TASK GOAL: In the data that follows, find the line with "Image resolution: width=659"; transcribe it, every later line up to the one with "Click the WELSH DEVELOPER column header", and that line as well, exactly and with no others.

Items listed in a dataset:
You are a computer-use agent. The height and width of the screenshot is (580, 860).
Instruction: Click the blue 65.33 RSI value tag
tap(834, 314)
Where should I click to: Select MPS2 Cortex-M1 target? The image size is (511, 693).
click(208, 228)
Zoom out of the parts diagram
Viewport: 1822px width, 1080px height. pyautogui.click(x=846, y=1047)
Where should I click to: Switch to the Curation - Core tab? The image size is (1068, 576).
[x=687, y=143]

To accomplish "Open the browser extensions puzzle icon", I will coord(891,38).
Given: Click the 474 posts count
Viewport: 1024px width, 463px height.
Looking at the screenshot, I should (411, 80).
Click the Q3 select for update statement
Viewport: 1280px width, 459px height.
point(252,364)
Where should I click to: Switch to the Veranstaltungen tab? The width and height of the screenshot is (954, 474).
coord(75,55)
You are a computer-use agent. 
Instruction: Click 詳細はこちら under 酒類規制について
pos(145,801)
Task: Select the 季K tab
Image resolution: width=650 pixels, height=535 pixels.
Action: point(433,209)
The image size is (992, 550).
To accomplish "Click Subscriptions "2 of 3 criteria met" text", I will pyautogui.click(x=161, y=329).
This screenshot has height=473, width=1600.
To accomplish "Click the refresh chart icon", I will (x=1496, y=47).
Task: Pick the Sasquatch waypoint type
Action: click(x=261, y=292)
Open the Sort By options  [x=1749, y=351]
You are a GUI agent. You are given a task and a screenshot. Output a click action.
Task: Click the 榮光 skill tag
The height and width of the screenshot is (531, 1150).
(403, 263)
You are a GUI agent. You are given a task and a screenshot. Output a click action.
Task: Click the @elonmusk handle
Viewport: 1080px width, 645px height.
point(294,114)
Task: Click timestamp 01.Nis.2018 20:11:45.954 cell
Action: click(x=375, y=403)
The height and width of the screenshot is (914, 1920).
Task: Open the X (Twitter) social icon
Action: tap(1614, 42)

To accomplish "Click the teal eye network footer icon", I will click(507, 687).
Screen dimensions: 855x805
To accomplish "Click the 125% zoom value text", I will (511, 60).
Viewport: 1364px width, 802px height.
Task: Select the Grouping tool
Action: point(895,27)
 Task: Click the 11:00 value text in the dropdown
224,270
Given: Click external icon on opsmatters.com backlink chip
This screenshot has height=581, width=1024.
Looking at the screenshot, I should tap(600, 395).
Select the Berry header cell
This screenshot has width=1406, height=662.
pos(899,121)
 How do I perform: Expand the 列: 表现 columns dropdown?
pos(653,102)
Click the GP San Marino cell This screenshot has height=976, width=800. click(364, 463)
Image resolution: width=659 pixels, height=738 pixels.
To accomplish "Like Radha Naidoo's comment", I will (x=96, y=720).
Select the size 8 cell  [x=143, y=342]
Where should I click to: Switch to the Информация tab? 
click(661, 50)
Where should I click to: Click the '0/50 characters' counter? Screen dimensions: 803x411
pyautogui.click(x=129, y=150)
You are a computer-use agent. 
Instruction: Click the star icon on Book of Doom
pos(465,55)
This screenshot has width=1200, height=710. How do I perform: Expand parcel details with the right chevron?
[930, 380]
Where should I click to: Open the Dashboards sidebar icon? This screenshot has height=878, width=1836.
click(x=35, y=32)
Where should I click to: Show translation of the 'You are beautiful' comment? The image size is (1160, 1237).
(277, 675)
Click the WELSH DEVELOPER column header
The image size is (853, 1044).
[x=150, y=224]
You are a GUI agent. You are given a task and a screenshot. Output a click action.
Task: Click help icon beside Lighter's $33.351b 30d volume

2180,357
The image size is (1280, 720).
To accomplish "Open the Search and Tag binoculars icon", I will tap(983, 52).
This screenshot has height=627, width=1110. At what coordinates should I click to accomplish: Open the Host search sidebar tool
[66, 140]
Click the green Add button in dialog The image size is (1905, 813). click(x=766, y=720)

RESPONSE BELOW:
Image resolution: width=659 pixels, height=738 pixels.
To accomplish "Like Radha Naidoo's comment", I will (x=96, y=720).
Select the size 8 cell  [x=143, y=342]
Where should I click to: Switch to the Информация tab? 
click(661, 50)
Where should I click to: Click the '0/50 characters' counter? Screen dimensions: 803x411
pyautogui.click(x=129, y=150)
You are a computer-use agent. 
Instruction: Click the star icon on Book of Doom
pos(465,55)
This screenshot has width=1200, height=710. How do I perform: Expand parcel details with the right chevron?
[930, 380]
Where should I click to: Open the Dashboards sidebar icon? This screenshot has height=878, width=1836.
click(x=35, y=32)
Where should I click to: Show translation of the 'You are beautiful' comment? The image size is (1160, 1237).
(277, 675)
Click the WELSH DEVELOPER column header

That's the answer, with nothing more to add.